Regional agronomists test would-benew varieties in trials across the Cotton Belt. Only the best advance to commercial launch, Brehmer says. This year’s new varieties include:
- FM 1900GLT
- FM 2007GLT
- ST 5115GLT
- ST 6182GLT
At Dow AgroSciences, general manager and portfolio marketing leader for PhytoGen, Duane Canfield says farmers face a tough decision when selecting new varieties. They need to deliver both yield and quality to pay the bills.
“Yield results lead the decision on which cottonseed varieties a grower chooses to plant,” he says. “They also consider how the quality of that yield can add value. Our PhytoGen breeders have created cotton varieties that deliver high, stable yield with extraordinary fiber quality and spinning performance. ”
Canfield is talking about WideStrike 3 Insect Protection—the first three-gene inset trait for cotton. New varieties for 2015 include:
- PHY 333 WRF
- PHY 495 W3RF
- PHY 417 WRF
- PHY 427 WRF
Monsanto brings another first to the table for 2015—a triple-stacked herbicide trait. The company’s Bollgard II XtendFlex varieties will allow farmers to spray dicamba, glyphosate or glufosinate in-season.
In Georgia, New Product Evaluator farmer Greg Sikes says he was impressed with the weed control, the ease of meeting application requirements and the ability to control drift.
“[We expect that] Bollgard II XtendFlex cotton is going to be a super tool for us,” Sikes says. “We grow vegetables, so we have herbicide restrictions in many fields. The Bollgard II XtendFlex cotton works well with those restrictions. Plus, we have a longer window to get into a field and get good control with our [herbicide] applications.”

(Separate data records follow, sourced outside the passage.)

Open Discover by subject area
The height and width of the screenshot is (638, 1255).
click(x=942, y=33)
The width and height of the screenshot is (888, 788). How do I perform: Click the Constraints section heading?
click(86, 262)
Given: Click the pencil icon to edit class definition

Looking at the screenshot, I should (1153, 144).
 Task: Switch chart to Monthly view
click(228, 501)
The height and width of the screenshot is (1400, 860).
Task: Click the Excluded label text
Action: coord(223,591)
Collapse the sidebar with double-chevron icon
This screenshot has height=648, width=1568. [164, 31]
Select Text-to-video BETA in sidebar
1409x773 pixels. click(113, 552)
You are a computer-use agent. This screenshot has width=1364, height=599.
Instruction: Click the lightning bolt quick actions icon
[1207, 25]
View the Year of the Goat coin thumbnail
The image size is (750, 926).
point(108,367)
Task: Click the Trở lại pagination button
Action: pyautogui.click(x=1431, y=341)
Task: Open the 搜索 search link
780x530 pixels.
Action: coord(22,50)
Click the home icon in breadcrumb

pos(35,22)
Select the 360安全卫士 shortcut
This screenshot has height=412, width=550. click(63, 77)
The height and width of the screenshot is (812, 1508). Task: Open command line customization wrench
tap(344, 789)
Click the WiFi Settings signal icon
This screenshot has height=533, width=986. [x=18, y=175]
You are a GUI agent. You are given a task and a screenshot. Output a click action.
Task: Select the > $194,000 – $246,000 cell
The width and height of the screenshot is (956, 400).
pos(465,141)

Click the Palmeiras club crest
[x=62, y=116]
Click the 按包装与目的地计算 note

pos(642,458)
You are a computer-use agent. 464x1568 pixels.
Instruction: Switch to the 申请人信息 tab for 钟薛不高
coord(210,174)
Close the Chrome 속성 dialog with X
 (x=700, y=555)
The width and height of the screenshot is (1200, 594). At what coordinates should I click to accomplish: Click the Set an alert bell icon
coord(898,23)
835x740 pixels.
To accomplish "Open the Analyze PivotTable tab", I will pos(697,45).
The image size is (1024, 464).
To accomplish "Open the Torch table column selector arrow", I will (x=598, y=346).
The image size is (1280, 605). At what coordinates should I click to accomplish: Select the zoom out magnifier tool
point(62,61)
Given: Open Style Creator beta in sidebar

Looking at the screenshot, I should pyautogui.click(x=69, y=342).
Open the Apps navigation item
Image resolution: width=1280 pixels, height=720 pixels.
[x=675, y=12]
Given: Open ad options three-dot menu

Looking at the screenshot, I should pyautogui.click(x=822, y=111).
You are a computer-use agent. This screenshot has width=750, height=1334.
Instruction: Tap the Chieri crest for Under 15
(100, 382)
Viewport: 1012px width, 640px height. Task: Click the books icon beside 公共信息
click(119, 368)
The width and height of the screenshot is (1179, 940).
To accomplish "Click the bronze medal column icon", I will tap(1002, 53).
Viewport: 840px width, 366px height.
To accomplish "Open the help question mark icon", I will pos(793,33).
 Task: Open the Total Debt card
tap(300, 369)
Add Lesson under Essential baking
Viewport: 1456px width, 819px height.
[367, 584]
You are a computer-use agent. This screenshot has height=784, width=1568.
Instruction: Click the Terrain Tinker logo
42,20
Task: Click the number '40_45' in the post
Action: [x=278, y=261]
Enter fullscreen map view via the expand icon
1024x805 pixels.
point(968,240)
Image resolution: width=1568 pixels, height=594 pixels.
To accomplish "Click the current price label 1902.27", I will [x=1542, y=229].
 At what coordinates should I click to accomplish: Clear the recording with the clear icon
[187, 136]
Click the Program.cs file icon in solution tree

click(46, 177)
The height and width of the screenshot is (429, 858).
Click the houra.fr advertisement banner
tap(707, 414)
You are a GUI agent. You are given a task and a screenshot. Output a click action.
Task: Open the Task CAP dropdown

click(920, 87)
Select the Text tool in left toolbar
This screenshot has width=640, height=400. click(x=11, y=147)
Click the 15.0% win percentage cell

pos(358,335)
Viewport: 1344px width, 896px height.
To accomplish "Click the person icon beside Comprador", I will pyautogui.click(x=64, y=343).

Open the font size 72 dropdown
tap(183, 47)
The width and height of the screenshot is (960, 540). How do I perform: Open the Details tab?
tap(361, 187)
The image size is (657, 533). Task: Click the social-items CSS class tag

Deltapine’s 2015 varieties include:
- DP 1518 B2XF
- DP 1522 B2XF
- DP 1538 B2XF
- DP 1549 B2XF
- DP 1553 B2XF
Another cotton trend to keep an eye on this year is the organic market. Organic cotton acres are projected to take a 14% jump from 2014. At an anticipated 18,234 acres, organic cotton remains a relatively small piece of the pie, but it’s the most organic acres anticipated in 20 years.
According to a survey by the Organic Trade Association, organic growers can fetch $1.38 per pound for upland cotton, a little more than double the current price of transgenic cotton.